Captiva beach renourishment to begin in October
Heavy machinery is being mobilized on the northern end of Captiva Island for the start of the beach renourishment project.
The bid for the project was awarded to Great Lakes Dredge and Dock Company, LLC, in August, for $19.5 million, which includes a replenishment of 800,000 cubic yards of sand along six miles of shoreline between Redfish Pass and Blind Pass, as well as the rehabilitation of dunes in northern Sanibel.
Kathy Rooker, administrator for the Captiva Erosion Prevent District (CEPD), updated the community about the project during a meeting of the Captiva Community Panel on Tuesday.
Engineers have been taking pictures of local structures to record their conditions before the project begins, and Rooker said the precondition survey should be finished by the end of the week.
In the meantime, bulldozers and other machinery are mobilizing at the Alison Hagerup Beach Park the northernmost public beach access point on Captiva Island which is closed to the public. It will remain closed until further notice. On Thursday morning, locals living near Jensen’s curve will be able to see ships on the horizon as they begin to drop the submerged pipe.
Seismographs will also be installed on the beach to measure vibrations caused by the machinery.
“We’re very much on schedule,” said Rooker. “We expect to put sand on the beach Oct. 1, if the weather and equipment cooperates. We hope to be off Captiva by the week of Thanksgiving.”
Dredgers will leave the area after Thanksgiving, she said, and begin work on Sanibel after the holiday. One of the primary concerns for CEPD was ensuring that the project didn’t disrupt the island season.
“We really hope we’ve done a good job to stay out in the high season,” she said.
Members of the Captiva Community Panel were concerned about the costs of renourishment shouldered by local property owners. The U.S. Army Corps of Engineer rescinded their agreement with CEPD in July.

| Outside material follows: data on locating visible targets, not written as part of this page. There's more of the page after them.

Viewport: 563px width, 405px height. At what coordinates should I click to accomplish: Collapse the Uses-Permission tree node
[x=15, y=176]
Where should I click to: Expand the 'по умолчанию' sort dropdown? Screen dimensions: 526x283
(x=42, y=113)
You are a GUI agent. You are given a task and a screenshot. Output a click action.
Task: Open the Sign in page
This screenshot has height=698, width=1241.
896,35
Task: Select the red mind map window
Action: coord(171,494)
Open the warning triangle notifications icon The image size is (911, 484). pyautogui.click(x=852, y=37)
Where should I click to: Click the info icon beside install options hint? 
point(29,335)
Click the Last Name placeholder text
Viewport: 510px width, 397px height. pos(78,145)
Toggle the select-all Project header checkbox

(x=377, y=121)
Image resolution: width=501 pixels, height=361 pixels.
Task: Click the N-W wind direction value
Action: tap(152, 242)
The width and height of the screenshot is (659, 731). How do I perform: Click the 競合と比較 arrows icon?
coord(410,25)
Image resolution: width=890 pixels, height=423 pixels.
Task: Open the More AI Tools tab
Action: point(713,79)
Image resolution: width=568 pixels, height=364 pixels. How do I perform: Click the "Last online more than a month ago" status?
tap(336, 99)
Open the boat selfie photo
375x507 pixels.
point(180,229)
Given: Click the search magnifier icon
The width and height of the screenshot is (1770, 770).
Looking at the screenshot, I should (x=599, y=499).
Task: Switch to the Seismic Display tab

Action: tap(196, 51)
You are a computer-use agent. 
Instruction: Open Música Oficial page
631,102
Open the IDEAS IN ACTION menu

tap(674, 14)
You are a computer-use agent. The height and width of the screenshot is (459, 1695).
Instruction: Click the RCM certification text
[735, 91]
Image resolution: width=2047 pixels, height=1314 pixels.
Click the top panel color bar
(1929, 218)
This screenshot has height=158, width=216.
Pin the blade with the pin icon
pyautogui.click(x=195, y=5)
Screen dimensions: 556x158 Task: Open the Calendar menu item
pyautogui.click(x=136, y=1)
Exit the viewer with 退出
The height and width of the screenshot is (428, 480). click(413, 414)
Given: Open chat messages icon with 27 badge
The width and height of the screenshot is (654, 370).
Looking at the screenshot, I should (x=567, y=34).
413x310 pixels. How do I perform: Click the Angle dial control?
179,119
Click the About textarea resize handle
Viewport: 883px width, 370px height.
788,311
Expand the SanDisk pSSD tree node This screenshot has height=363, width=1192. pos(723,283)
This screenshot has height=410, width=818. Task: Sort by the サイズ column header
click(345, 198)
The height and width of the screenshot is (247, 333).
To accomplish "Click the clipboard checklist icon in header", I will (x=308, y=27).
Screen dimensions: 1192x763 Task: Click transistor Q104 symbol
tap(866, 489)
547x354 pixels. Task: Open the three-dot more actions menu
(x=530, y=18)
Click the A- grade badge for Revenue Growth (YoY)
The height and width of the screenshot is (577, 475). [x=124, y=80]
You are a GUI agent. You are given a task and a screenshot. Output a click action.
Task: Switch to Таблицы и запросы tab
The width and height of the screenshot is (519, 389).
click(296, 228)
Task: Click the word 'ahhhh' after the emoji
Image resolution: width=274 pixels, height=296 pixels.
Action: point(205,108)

The project is currently funded with $4.6 million from the state and $6.1 million from the Lee County Commission, but homeowners may need to front an estimated $9 million unless additional funding can be acquired from the Federal Emergency Management Agency (FEMA).
The district also has the option of requesting more from the Lee County Commission or transferring $1 million from its reserves to ease the local burden.
CEPD Commissioner Mike Mullins said property owners will contribute roughly 50 percent more than they did in the 2005 dredging, unless another funding source is found.
“I don’t think this is quite the same as last time,” he said. “I expect everyone will pay more than last time.”
Rooker said property owners received a range of costs associated with beach renourishment, and that the current price is within the middle of that range.
“If we do get some FEMA help, that will help us a little more,” she said.
The CEPD is project updates on their website, mycepd.com, and brochures are being printed for area businesses to keep people informed.